**What this exercise asks**
- 1) In the Facebook post, what reason does the writer give for logging on to Facebook recently?
- 2) In the records, reproduce the stretch from the line containing "Click the search magnifier icon" through the line containing "will (x=1318, y=39).", substituting "emoji" for "smiley" and leaving all else unchanged.

*** Reading passage ***

Sorry I didn't mean to bring this subject up but it's caused me quite a bit of distress recently, I don't really go on Facebook anymore but I logged on only recently due to one guy I knew who had had made some real offensive comments about me on my page which really upset me.The other thing was a number of people I used to work with which I was friends with which I'm not no more I can see why perhaps because I don't really see them anymore or haven't for so long, but not being friends with them anymore I can see has got me quite down when I see it especially for the first time then I seem to get over it really but it does seem to hurt for quite a bit.

*** Information shown ***

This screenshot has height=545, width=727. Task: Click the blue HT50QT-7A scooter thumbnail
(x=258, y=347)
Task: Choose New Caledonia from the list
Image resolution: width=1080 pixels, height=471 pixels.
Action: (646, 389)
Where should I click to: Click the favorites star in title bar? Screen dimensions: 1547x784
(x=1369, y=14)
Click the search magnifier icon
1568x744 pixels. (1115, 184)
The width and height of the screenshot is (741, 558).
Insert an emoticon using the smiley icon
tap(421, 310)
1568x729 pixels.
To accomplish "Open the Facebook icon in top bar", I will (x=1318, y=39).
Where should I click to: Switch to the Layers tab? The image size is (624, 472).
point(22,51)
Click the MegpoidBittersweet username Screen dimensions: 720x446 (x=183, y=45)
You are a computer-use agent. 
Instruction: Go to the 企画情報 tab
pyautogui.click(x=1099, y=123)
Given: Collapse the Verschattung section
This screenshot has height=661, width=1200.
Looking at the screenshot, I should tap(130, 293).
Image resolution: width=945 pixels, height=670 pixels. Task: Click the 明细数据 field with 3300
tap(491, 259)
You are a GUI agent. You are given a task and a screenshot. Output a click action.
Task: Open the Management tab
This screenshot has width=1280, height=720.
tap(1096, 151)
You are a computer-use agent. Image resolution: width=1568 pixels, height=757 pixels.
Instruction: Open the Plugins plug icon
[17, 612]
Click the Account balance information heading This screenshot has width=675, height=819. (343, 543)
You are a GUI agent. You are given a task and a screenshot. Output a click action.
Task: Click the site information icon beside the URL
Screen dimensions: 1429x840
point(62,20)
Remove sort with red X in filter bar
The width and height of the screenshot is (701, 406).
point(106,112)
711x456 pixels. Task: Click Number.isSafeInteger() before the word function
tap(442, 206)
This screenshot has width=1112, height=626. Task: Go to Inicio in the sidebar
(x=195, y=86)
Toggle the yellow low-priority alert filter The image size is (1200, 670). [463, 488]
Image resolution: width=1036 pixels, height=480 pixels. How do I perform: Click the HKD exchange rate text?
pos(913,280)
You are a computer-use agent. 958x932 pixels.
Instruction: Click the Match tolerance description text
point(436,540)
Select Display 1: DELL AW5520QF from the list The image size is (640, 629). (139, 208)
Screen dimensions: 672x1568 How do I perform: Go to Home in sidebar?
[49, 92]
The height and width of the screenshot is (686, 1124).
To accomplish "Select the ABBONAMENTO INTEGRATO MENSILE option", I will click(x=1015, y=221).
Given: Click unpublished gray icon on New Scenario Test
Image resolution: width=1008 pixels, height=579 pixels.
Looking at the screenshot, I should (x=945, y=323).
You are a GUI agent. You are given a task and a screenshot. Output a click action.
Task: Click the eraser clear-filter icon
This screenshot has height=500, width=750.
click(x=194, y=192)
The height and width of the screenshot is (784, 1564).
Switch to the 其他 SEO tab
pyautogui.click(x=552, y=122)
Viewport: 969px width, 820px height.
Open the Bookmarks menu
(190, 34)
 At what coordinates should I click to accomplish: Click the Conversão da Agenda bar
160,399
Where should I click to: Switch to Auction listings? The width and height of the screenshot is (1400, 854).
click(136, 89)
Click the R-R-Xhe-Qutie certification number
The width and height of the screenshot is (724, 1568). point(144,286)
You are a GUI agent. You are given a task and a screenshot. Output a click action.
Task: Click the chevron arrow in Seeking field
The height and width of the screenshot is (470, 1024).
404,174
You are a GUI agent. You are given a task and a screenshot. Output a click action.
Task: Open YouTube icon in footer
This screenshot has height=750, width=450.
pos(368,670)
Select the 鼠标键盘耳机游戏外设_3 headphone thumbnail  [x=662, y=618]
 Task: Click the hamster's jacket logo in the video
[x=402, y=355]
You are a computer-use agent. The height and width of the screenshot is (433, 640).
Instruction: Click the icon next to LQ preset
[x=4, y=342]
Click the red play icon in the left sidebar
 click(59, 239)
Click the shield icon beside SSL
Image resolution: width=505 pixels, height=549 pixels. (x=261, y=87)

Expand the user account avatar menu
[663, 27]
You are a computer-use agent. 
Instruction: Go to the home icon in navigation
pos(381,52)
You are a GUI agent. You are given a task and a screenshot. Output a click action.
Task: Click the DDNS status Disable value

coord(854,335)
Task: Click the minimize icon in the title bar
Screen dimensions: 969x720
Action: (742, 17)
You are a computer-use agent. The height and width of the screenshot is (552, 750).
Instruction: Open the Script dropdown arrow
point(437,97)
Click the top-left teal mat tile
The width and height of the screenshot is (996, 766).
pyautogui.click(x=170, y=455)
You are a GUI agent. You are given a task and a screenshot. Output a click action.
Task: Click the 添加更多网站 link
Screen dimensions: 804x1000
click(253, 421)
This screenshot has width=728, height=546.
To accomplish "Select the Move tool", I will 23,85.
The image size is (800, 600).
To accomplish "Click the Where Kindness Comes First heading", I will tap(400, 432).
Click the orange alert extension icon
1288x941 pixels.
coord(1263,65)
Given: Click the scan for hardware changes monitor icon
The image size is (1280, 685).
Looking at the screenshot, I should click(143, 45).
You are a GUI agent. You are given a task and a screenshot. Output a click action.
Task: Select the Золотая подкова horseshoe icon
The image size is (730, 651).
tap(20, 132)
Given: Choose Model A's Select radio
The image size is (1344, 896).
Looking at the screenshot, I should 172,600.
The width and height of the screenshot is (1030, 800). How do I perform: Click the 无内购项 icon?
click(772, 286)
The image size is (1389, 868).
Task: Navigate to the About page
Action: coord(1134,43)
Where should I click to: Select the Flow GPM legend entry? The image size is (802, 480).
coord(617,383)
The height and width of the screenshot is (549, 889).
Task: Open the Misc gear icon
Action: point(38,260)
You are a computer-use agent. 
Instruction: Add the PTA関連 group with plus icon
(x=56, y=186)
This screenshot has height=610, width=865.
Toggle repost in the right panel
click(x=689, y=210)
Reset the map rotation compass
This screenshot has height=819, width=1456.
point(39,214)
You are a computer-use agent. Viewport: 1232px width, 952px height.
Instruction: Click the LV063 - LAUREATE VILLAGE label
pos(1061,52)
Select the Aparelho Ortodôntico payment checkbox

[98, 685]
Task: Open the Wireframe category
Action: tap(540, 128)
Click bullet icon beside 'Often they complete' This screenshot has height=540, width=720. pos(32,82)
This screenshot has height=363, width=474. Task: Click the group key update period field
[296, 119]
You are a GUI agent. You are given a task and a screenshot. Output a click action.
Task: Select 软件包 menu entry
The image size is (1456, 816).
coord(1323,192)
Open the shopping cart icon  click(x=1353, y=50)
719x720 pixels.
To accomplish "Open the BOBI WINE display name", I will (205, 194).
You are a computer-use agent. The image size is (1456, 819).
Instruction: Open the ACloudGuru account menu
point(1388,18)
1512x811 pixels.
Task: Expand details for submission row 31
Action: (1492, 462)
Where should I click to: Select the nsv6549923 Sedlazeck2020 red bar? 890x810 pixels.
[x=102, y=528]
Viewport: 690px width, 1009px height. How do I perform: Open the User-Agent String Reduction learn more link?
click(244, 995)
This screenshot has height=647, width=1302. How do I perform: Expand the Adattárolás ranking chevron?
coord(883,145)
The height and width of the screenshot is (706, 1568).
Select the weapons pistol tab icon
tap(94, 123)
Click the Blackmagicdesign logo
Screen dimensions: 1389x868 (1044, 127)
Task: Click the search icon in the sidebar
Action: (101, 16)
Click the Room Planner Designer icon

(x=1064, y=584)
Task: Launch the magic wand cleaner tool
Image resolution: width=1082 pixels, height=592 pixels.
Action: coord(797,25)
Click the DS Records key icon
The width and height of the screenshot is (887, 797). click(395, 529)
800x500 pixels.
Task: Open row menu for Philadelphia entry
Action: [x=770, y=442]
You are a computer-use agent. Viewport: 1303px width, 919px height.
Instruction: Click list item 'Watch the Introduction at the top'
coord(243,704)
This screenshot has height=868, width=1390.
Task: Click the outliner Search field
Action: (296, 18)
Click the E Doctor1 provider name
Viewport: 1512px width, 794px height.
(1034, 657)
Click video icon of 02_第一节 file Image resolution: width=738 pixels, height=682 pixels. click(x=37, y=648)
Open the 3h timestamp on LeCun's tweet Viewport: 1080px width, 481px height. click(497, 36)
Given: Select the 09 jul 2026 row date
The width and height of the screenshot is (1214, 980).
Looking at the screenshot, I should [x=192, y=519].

***

**Expected results**
- 1) The writer logged on because a guy they knew had made some really offensive comments about them on their page.

- 2)
Click the search magnifier icon
1568x744 pixels. (1115, 184)
The width and height of the screenshot is (741, 558).
Insert an emoticon using the emoji icon
tap(421, 310)
1568x729 pixels.
To accomplish "Open the Facebook icon in top bar", I will (x=1318, y=39).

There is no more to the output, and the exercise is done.